Local nonprofit, Life Vest Inside, hosts “Kindness Sting” operation for Ridgefield boy with incurable cancer
RIDGEFIELD — Wyatt Draper lives with his family in Ridgefield. He likes many things other 5-year-old boys like. He is always smiling and his positive attitude is infectious.
He also has a form of incurable brain cancer.
Despite having few reasons to be joyful, Wyatt and his family have chosen to spread kindness in as many ways as they can. The local nonprofit organization, Life Vest Inside, recognized Wyatt for just that reason last Friday.
Headed up by life-long resident and COO Jason Hattrick, Life Vest Inside is a Brooklyn-based organization which is running a program in Clark County known as Inspiring Kindness.
In partnership with the Clark County Sheriff’s Office and other local cities and law enforcement, Inspiring Kindness is about issuing “kindness citations” to people, mainly children, who are offering inspiration in their communities.
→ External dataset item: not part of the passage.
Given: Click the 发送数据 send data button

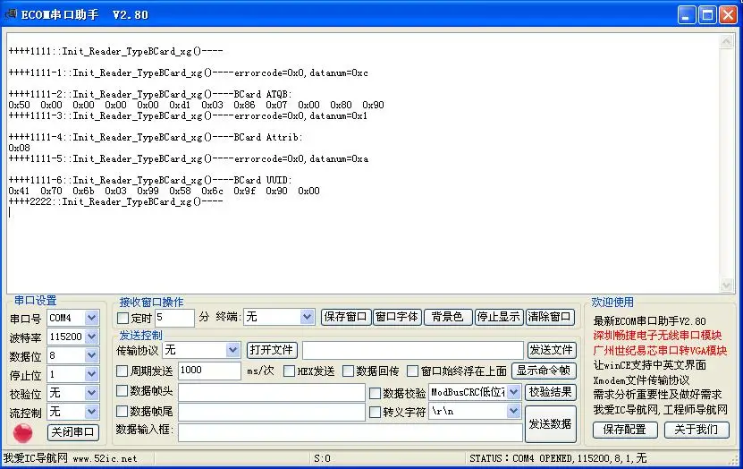Looking at the screenshot, I should [x=550, y=423].
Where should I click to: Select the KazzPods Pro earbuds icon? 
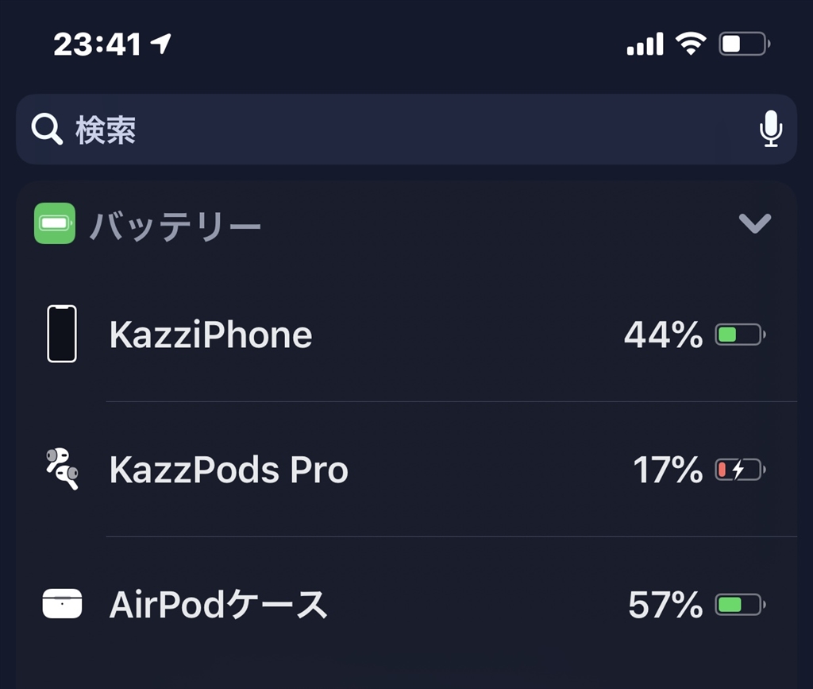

“It’s always about being kind to one another and loving on each other, which we lose sight of so often in this world,” Hattrick said at the Kindness Sting Operation for Wyatt. “What Wyatt’s doing here today, by standing here bravely as he is, he’s letting us know that even in the darkest of struggles there can be joy found.”
Wyatt was diagnosed with Diffuse Intrinsic Pontine Glioma (DIPG), which causes a brain tumor to form at the base of his brain. There is currently no cure for DIPG, but Wyatt has received radiation treatment that has stabilized the tumor for now.
“We go honestly day-to-day … sometimes hour-to-hour,” said Sara Draper, Wyatt’s mother. “We’re just trying to do as much stuff as we can as a family, and think about all the positives. In a way we have to be a little willing to let people in on our story; into our life.”
The Clark County Sheriff’s Office, the Ridgefield Police Department, Clark County Fire and Rescue, the Hockinson High School girls soccer team, and even representatives from the NBA came out to support Wyatt.
“It’s an opportunity for us to give back to our community, and meet the community in a way other than a enforcement, or through the worst day of their life,” said Sheriff Chuck E. Atkins at the Kindness “Sting” for Wyatt. “It gives our officers an opportunity to have a really meaningful face-to-face conversation with those we serve everyday. We love it, it’s growing. We hope to see this spread throughout the nation.”